Chaarat, the AIM–quoted exploration and development company incorporated in the British Virgin Islands, announced that it has reassessed its borrowing needs and is reducing its current convertible debt placement from US$100 million to US$50 million. The reduction significantly reduces dilution for existing shareholders. It has been prompted by positive developments surrounding company’s proposed acquisition of polymetallic asset and accelerated project funding arrangements.
Also, the BVI company has completed the first phase of its fundraising, receiving commitments for approximately US$17.6m from new and existing customers. The company is now targeting commitments for up to US$50 million, and plans to raise the remaining US$32.4 million as soon as possible. The second phase of the fundraise, as announced on 28 August 2018, is ongoing and is expected to close by the end of September/early October 2018. Following positive feedback from potential investors, Chaarat will amend the terms of the up to US$100 million Convertible Notes. Upon closing of phase two of the fundraise, Chaarat will apply for a listing of the 2021 Notes, anticipated to be on the Frankfurt Open Market.
Harneys, one of the oldest law firms having offices in the British Virgin Islands and other jurisdictions, acted as a Cypriot counsel to the mandated lead arrangers including National Westminster Bank PLC, Santander UK PLC, UBS Limited and Unicredit Bank AG, in relation to the financing given to Playtech Plc, approximately in the amount of €1.3 billion.
Playtech is the world’s largest online gaming software supplier traded on the London Stock Exchange and registered in the British Virgin Islands, offering cutting-edge solutions to the leading operators working in the industry.
Sea exploration company Nautilus Minerals Inc. entered into a Funding Mandate Agreement with Deep Sea Mining Finance Ltd, a newly incorporated private company in the British Virgin Islands. According to the agreement, the international expertise and financial relationships of two major shareholders of Nautilus Minerals will be used to assist in advancing the development of Solwara 1, the company’s copper-gold project under development.

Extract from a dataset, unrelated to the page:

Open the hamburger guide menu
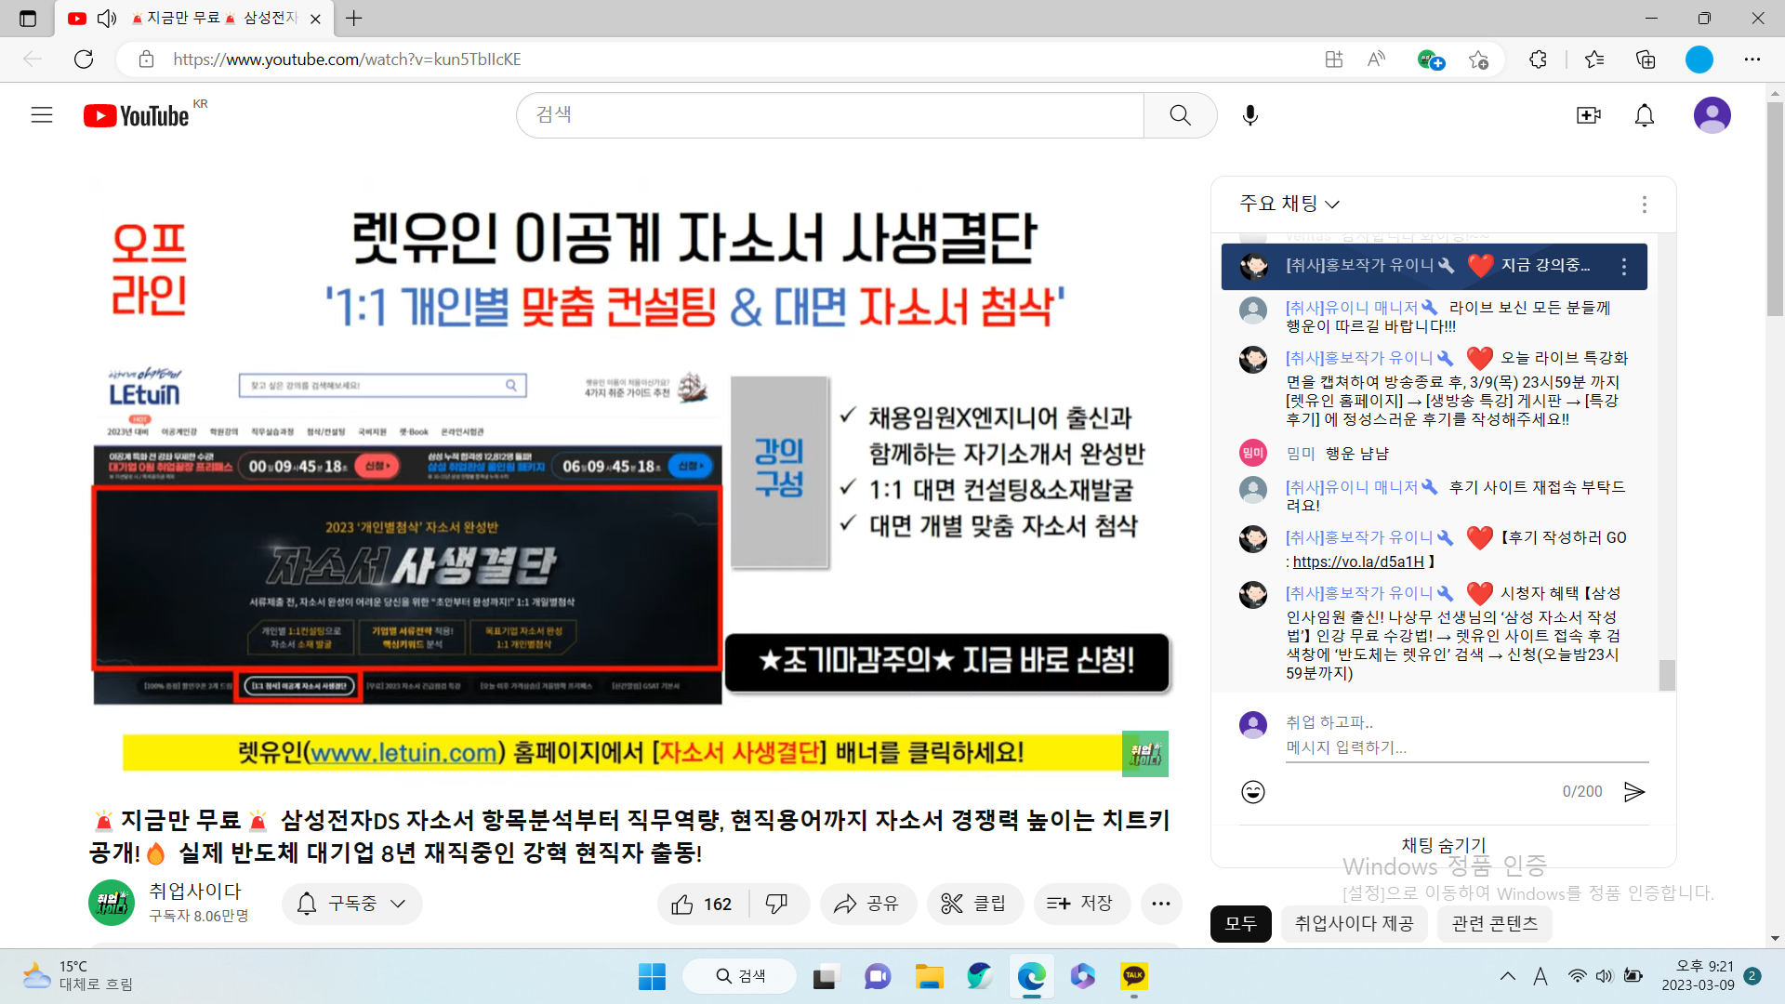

The BVI company is intended to be 50 per cent owned by USM Finance Ltd, a wholly-owned subsidiary of USM Holdings Ltd, an affiliate of Metalloinvest Holding (Cyprus) Limited , and 50 per cent owned by Mawarid Offshore Mining Ltd., a wholly-owned subsidiary of MB Holding Company LLC.
Deep Sea Mining Finance has been appointed as the exclusive financial advisor of Nautilus, in respect of US$350 million financing needed to complete the development of the Solwara 1 Project. The exclusive right of the BVI-incorporated company may be terminated, however, if it fails to arrange binding commitments in respect of financings of at least US$50,000,000 by December 4, 2017 (Interim Financing). Nautilus will pay to DSMF an initial retainer fee of US$75,000, and an additional fee of US$30,000. Also, it will pay US$350,000 as reimbursement for costs and expenses of DSMF incurred in connection with the Interim Financing.
The agreement will remain in effect until the earlier of January 1, 2019. It is subject to receipt of all necessary approvals from the TSX.